_Tasks to perform_
a) Using the passage on Miller's books, answer the following:
(i) How many plays does Game Changers focus on?
(ii) Who did Miller partner with on RELICS?
(iii) How many chapters were replaced in the revised version of 100 Things Bills Fans Should Know & Do Before They Die?
b) Revise the passage on Miller's books from "October 2012 saw" up to and including "wrote the foreword.", changing "foreword" to "introduction".

Miller collaborated with Marv Levy, the Bills' Hall-of-Fame coach, for Game Changers: The Greatest Plays in Buffalo Bills Football History, which was released in October 2009. Game Changers focuses on 36 of the most memorable plays in Buffalo Bills history. Coach Levy wrote about the plays that occurred during his tenure as the team's head coach, while Miller wrote about the great plays that happened during the pre- and post-Levy years.

October 2012 saw the release of Miller's fifth book, 100 Things Bills Fans Should Know and Do Before They Die, for which Marv Levy wrote the foreword.

His sixth book, Pop Warner: A Life on the Gridiron, a biography of the legendary coach of the Stanford, Pittsburgh and Carlisle football teams, was published in August 2015.

August 2021 was the release date for RELICS: The History of the Buffalo Bills in Objects & Memorabilia, on which Miller partnered with Buffalo Bills uber-collector and historian Greg Tranter. This book is a new approach to chronicling the history of the Buffalo Bills by telling the story through its memorabilia and various collectibles, including game-worn equipment, one-of-kind objects such as Ralph Wilson's Hall-or-Fame Jacket, cherished mementos from the players including championship rings (and other surprise items), as well popular items such as the Whammy Weenie, Flutie Flakes, game programs, action figures, pennants and much more. Published by St. Johann's Press September 2021.

A revised and updated version of his 2012 offering, 100 Things Bills Fans Should Know & Do Before They Die, was published in the fall of 2021. Several chapters were updated to include events that had transpired between the original publication date and the 2020 season, such as Tom Flores and Andre Reed making it into the Pro Football Hall of Fame, Ralph Wilson's passing and the eventual sale of the team. Seven chapters were replaced with new pieces on Josh Allen, Sean McDermott, the Bills Mafia, and more.

_Data excerpts_
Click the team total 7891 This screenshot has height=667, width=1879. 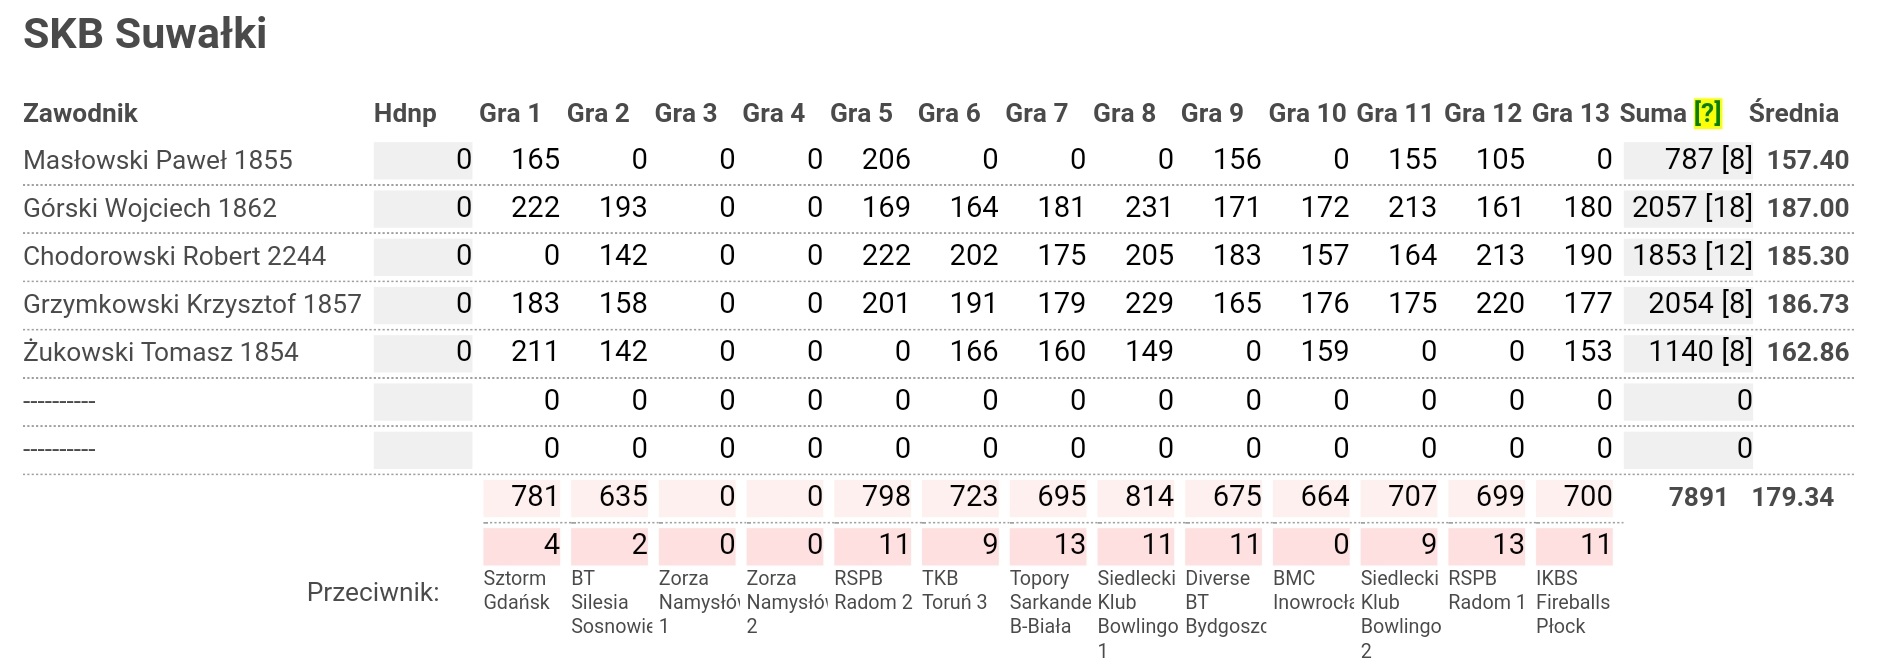click(x=1697, y=497)
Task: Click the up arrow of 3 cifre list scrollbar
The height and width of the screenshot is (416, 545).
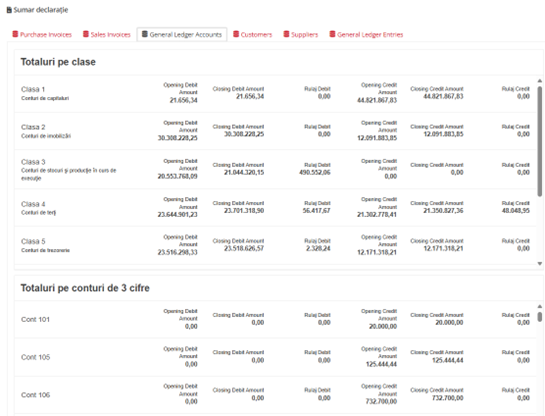Action: pyautogui.click(x=539, y=307)
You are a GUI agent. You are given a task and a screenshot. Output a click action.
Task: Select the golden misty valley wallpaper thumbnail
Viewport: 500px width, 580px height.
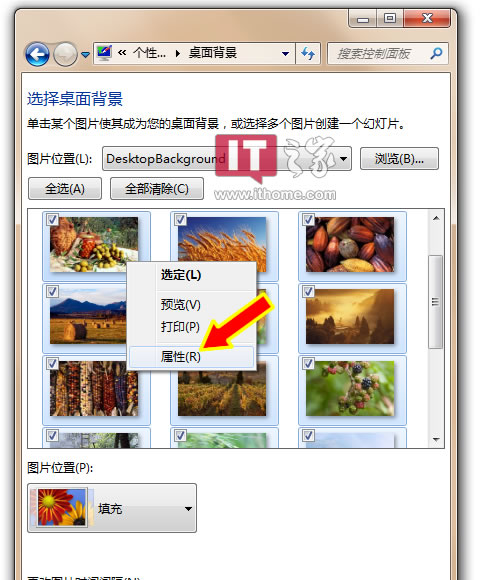click(x=350, y=317)
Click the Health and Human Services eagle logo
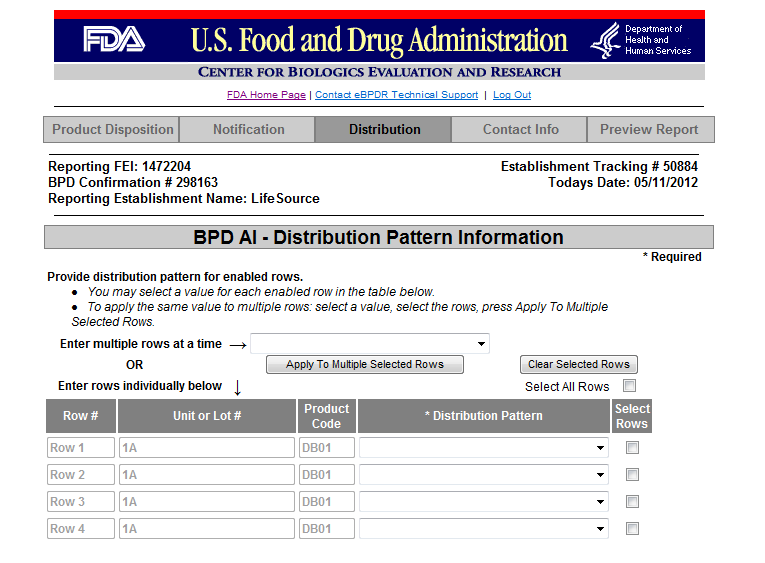765x563 pixels. [604, 40]
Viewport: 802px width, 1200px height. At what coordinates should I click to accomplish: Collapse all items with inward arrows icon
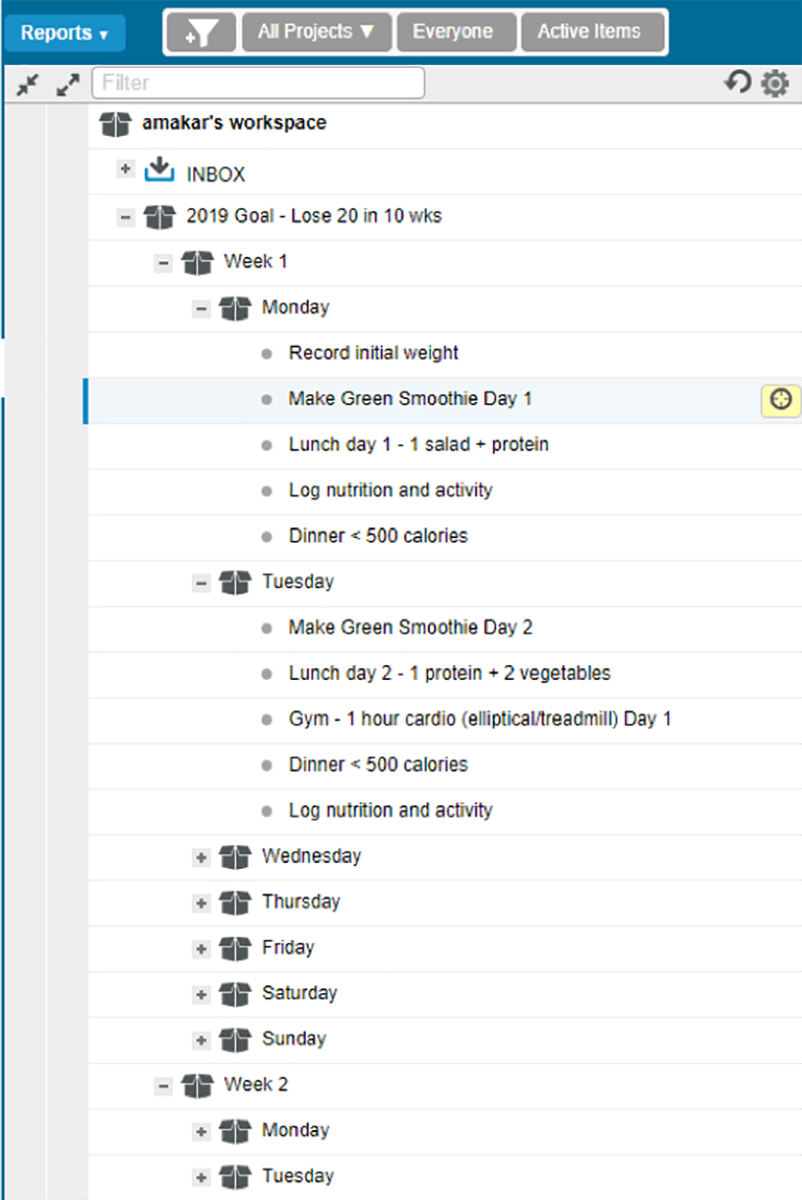[28, 86]
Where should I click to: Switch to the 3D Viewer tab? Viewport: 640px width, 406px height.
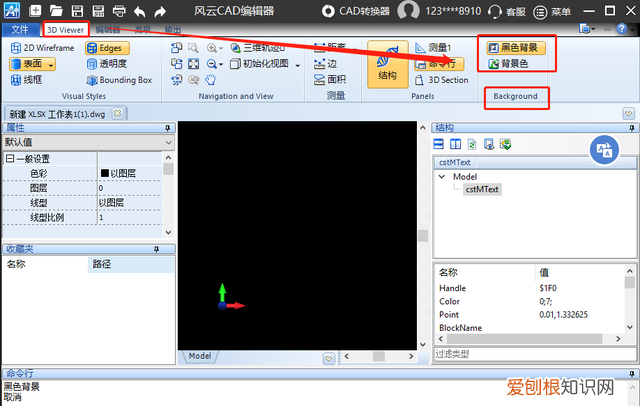66,29
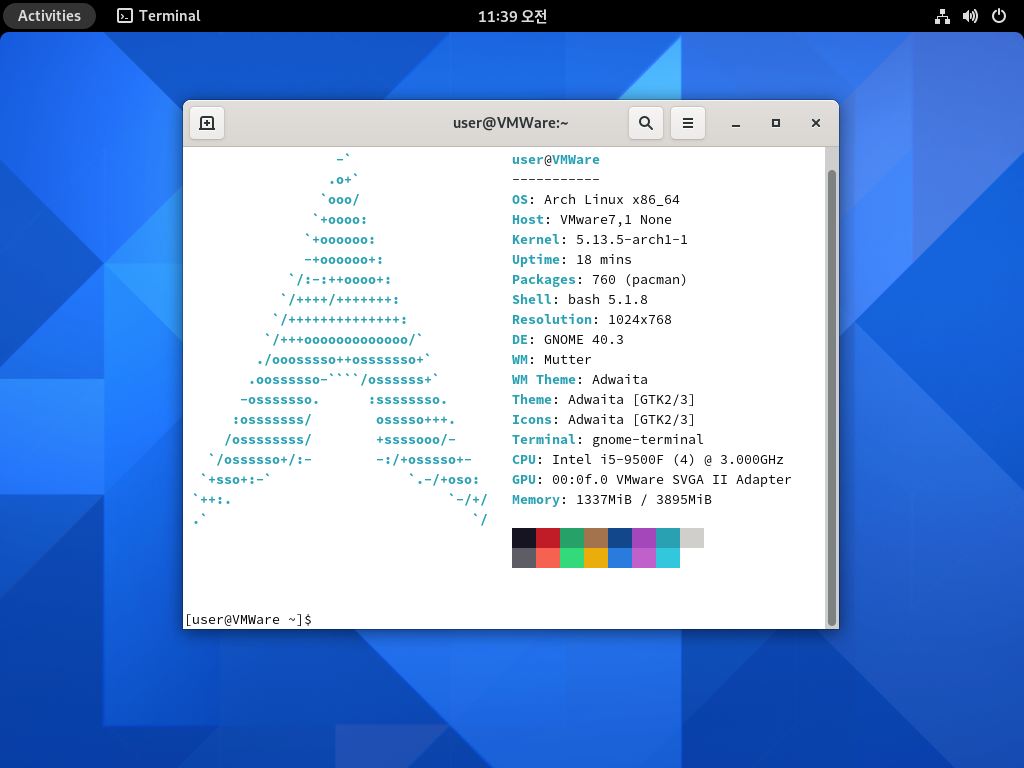Open the terminal hamburger menu
The width and height of the screenshot is (1024, 768).
[688, 123]
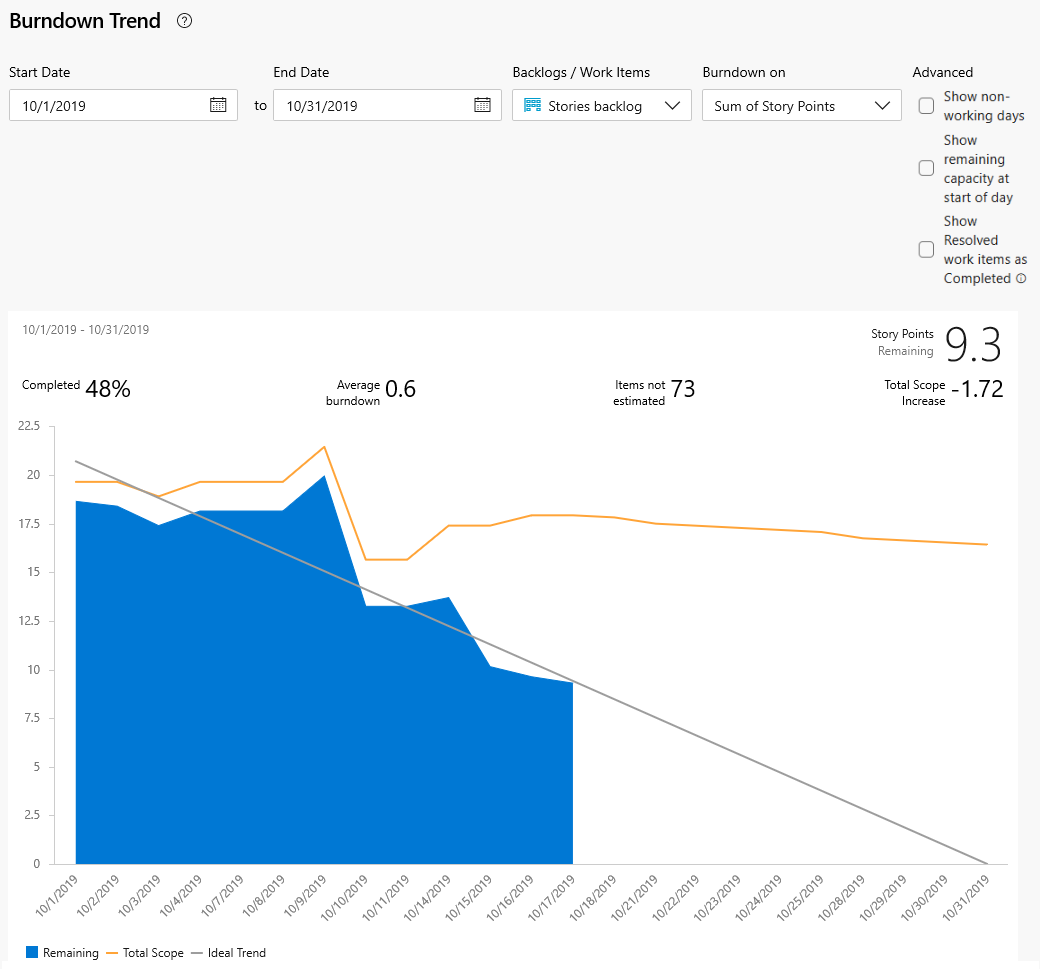Expand the Stories backlog dropdown
This screenshot has height=969, width=1040.
tap(602, 105)
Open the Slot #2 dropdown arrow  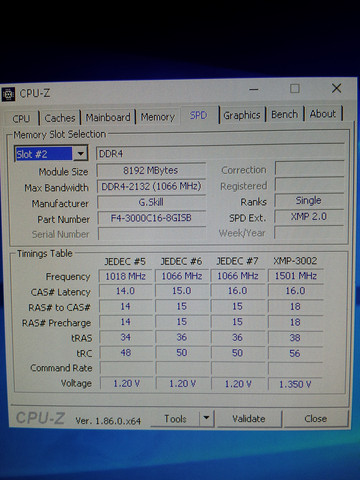80,154
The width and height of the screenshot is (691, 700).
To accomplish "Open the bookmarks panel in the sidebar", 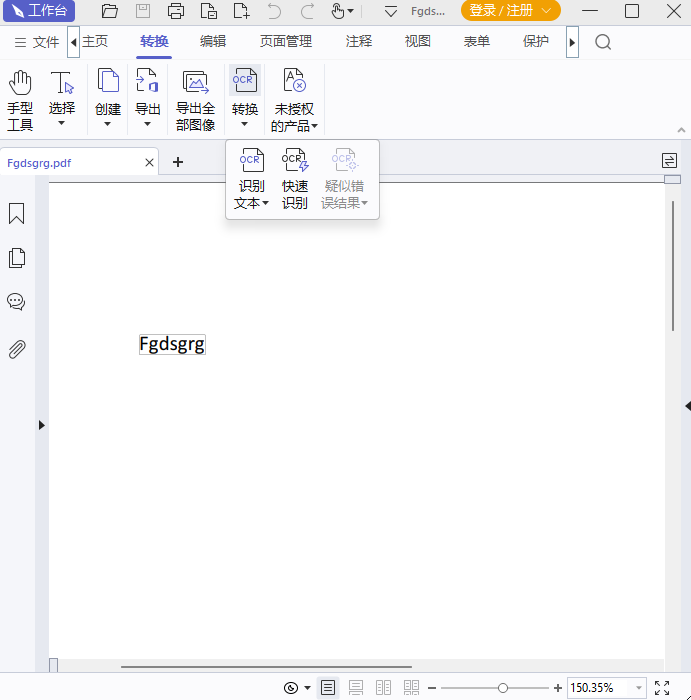I will coord(16,214).

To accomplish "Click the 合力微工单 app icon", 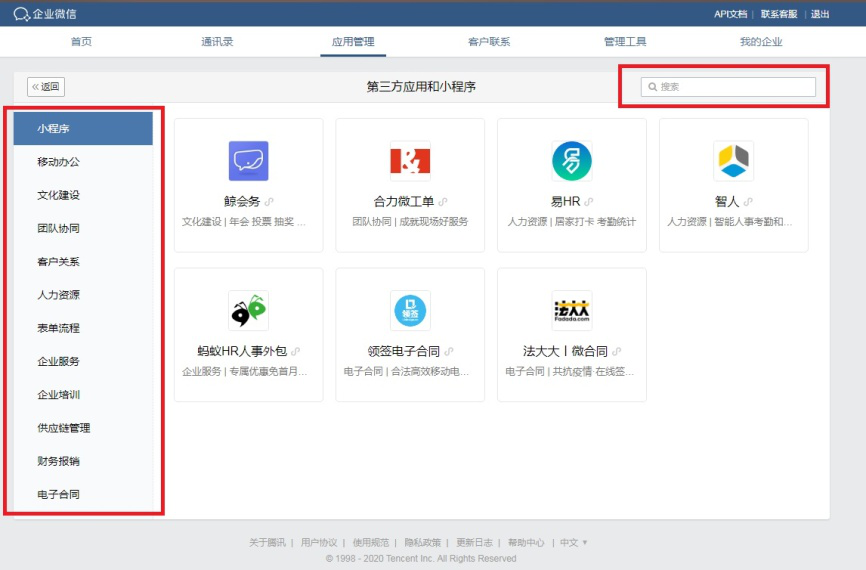I will coord(410,160).
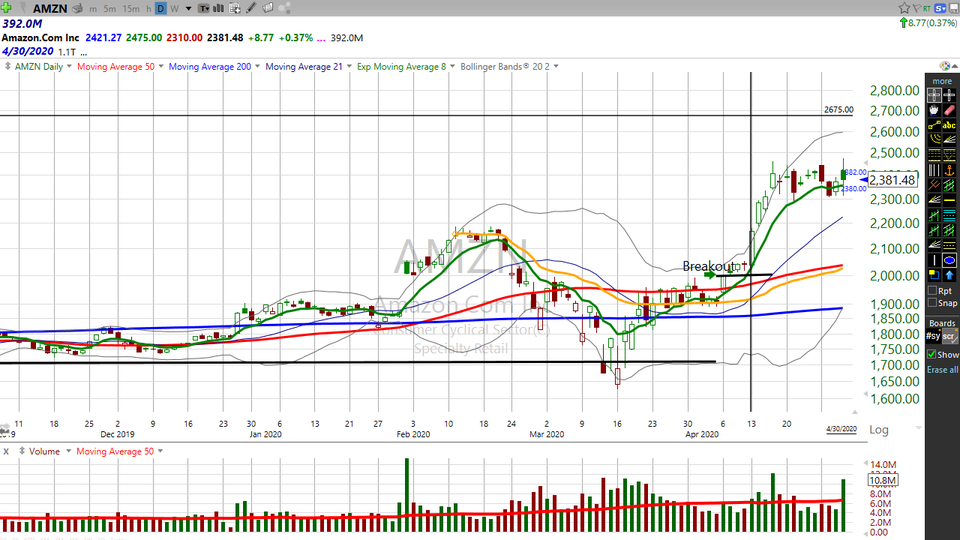Click the Erase all link
Viewport: 960px width, 540px height.
tap(942, 370)
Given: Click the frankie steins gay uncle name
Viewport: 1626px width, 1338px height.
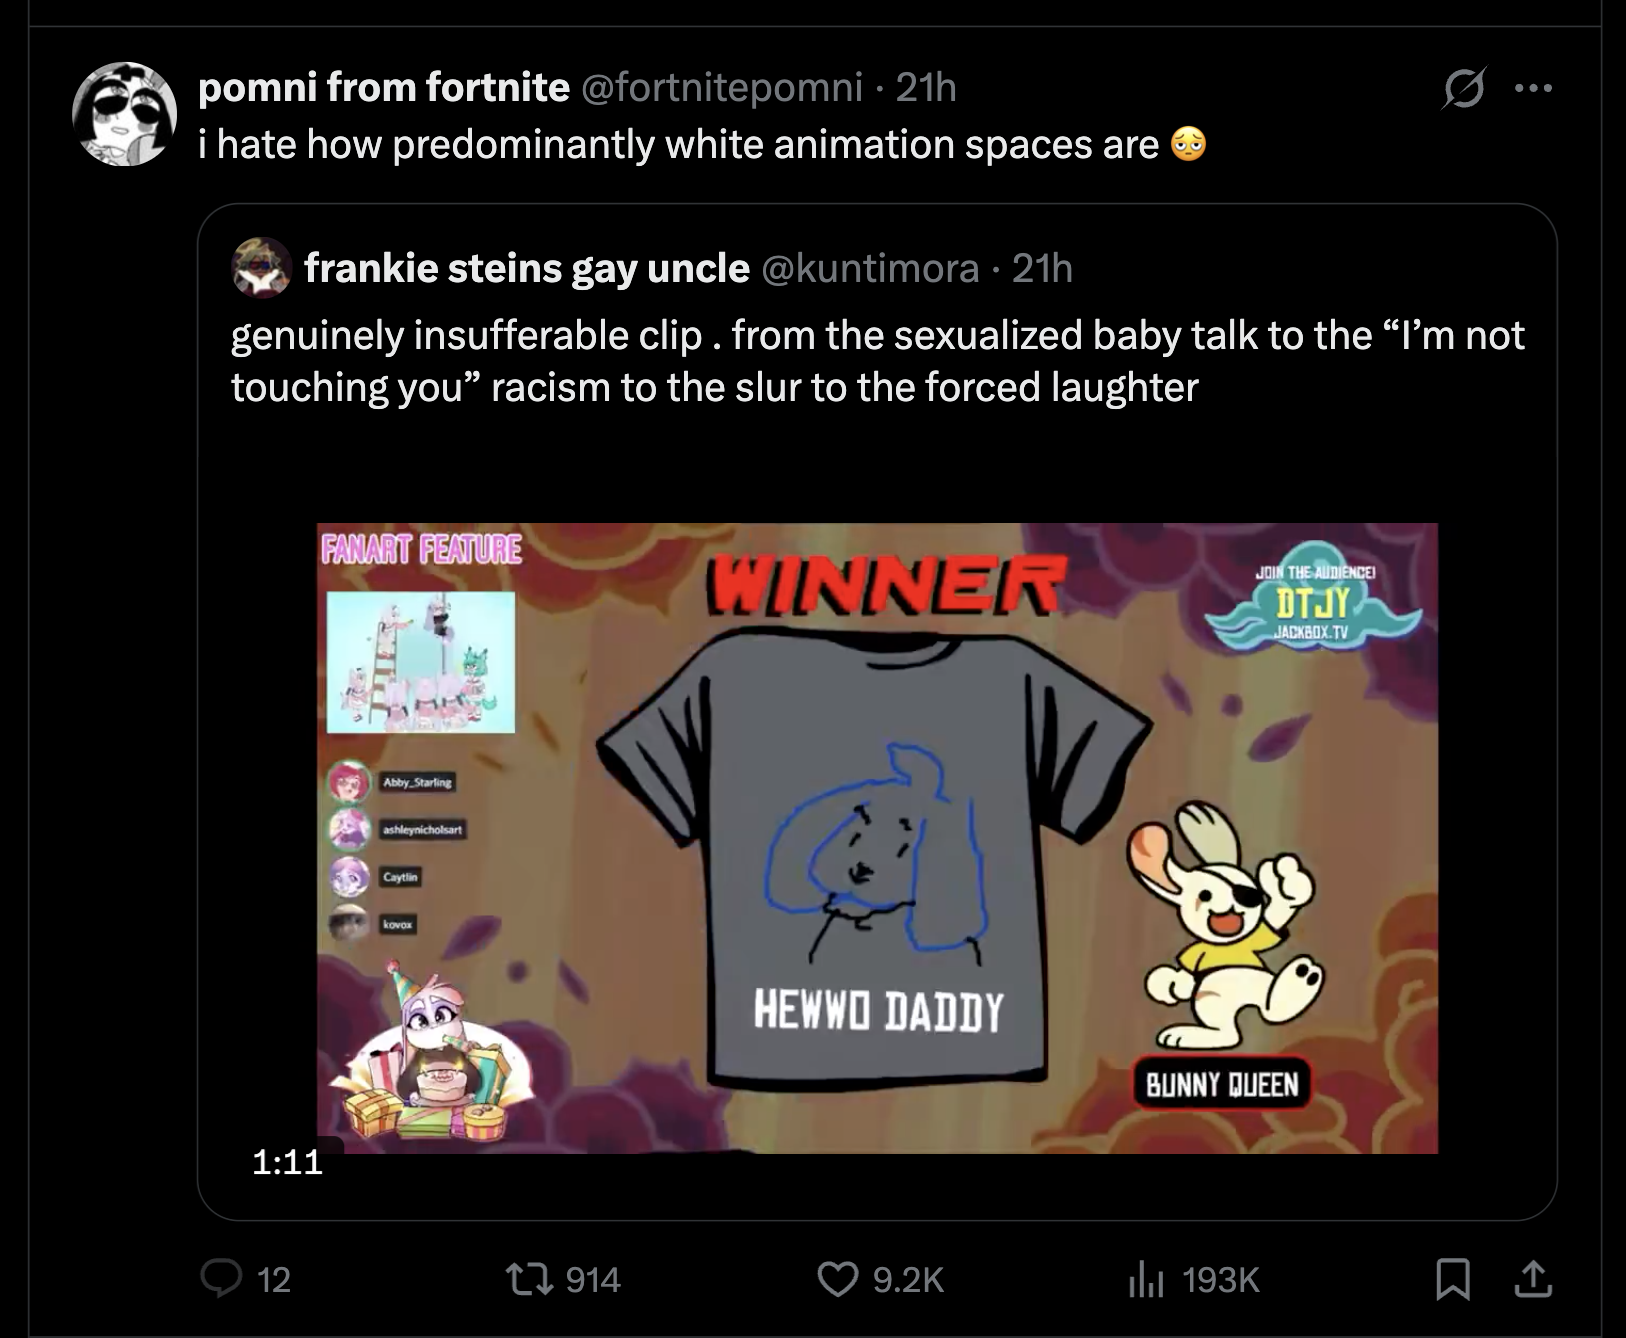Looking at the screenshot, I should [526, 268].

_Responses for each task_
a)
(i) 36
(ii) Greg Tranter
(iii) Seven

b)
October 2012 saw the release of Miller's fifth book, 100 Things Bills Fans Should Know and Do Before They Die, for which Marv Levy wrote the introduction.